The configurational stability of (+)‐ and (−)‐diethylpropion [(+)‐ and (−)‐2‐(diethyl)‐1‐phenyl‐1‐propanone or (+)‐ and (−)‐DEP] was investigated systematically from chemical, pharmaceutical, and pharmacological aspects. The enantiomeric ratio was monitored directly with a recently developed stability‐indicating enantioselective HPLC method.

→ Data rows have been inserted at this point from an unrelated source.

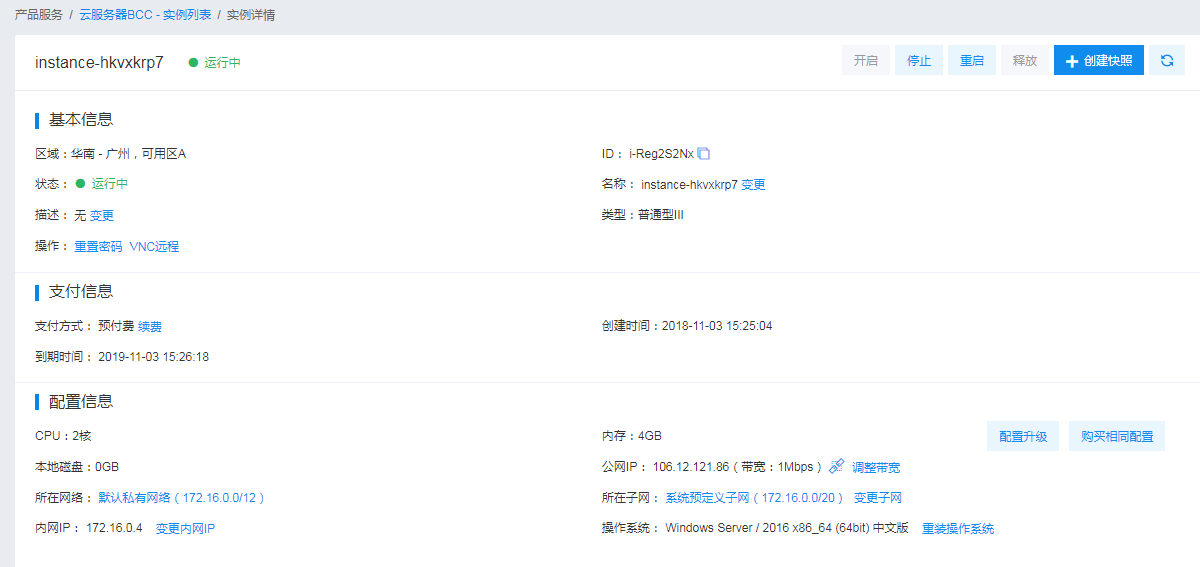Open VNC远程 remote connection
Image resolution: width=1200 pixels, height=567 pixels.
[x=154, y=247]
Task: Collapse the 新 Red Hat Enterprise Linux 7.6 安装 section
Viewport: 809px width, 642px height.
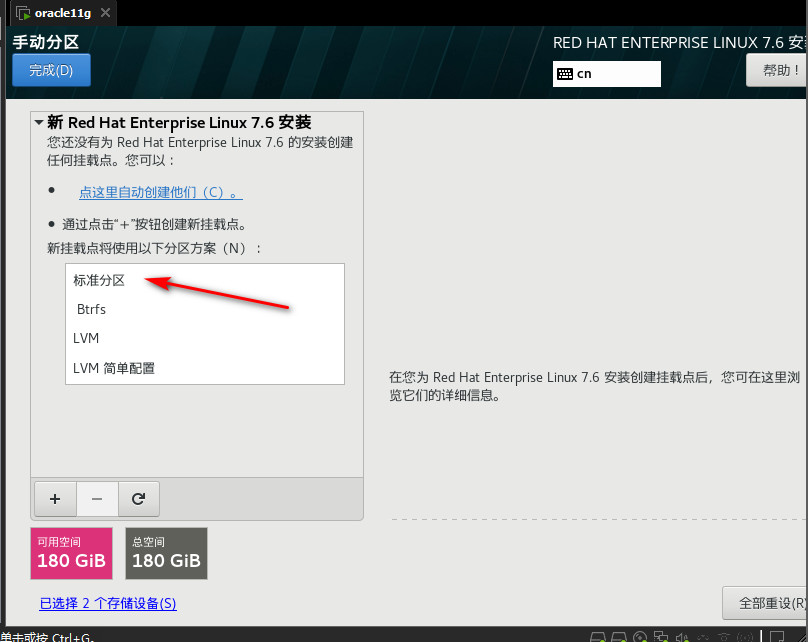Action: pos(39,123)
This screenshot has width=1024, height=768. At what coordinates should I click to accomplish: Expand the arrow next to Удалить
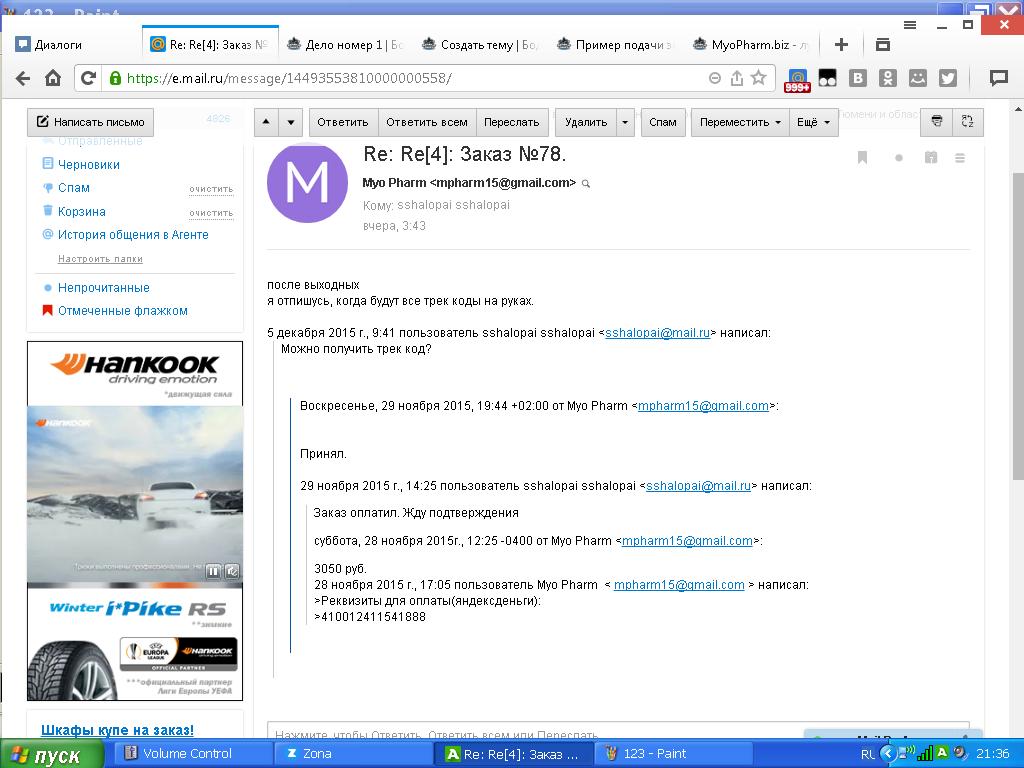pyautogui.click(x=625, y=122)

In aqueous solutions, the rate of racemization increased non‐linearly with increasing pH and with increasing phosphate buffer concentration. The racemization rate showed a positive slope with increasing temperature and decreasing ionic strength.
The racemization rates of (+)‐ and (−)‐DEP in the presence of cyclodextrins (CDs) did not differ significantly. CDs that were added to (+)‐ and (−)‐DEP in a molar ratio 5:1 showed the following effects after dissolution in 10 mM phosphate buffer (final pH 6.7): sulfobutyl ether‐β‐CD (SBE‐β‐CD) and methylated‐β‐CD (Me‐β‐CD) retarded racemization; whereas hydroxypropyl‐β‐CD (HP‐β‐CD), acetyl‐γ‐CD (Ac‐γ‐CD), acetyl‐β‐CD (Ac‐β‐CD), γ‐CD, and β‐CD showed a weak destabilising effect. In contrast to the described CDs, α‐CD distinctly accelerated the rate of racemization.
The configurational stability of (+)‐ and (−)‐DEP was also studied under physiological conditions. The half‐life of racemization in heparinised human plasma was for both enantiomers determined to be approximately 23–25 min.
In phosphate buffer (10 mM, pH 7.4), rac‐DEP showed a high, but unselective affinity towards human α1‐acid glycoprotein (orosomucoid) immobilised on silica (Chiral AGP).
The rate of racemization of the free base of (−)‐DEP dissolved in organic solutions generally increases with the polarity of the solvating agent. Chirality 10:307–315, 1998. © 1998 Wiley‐Liss, Inc.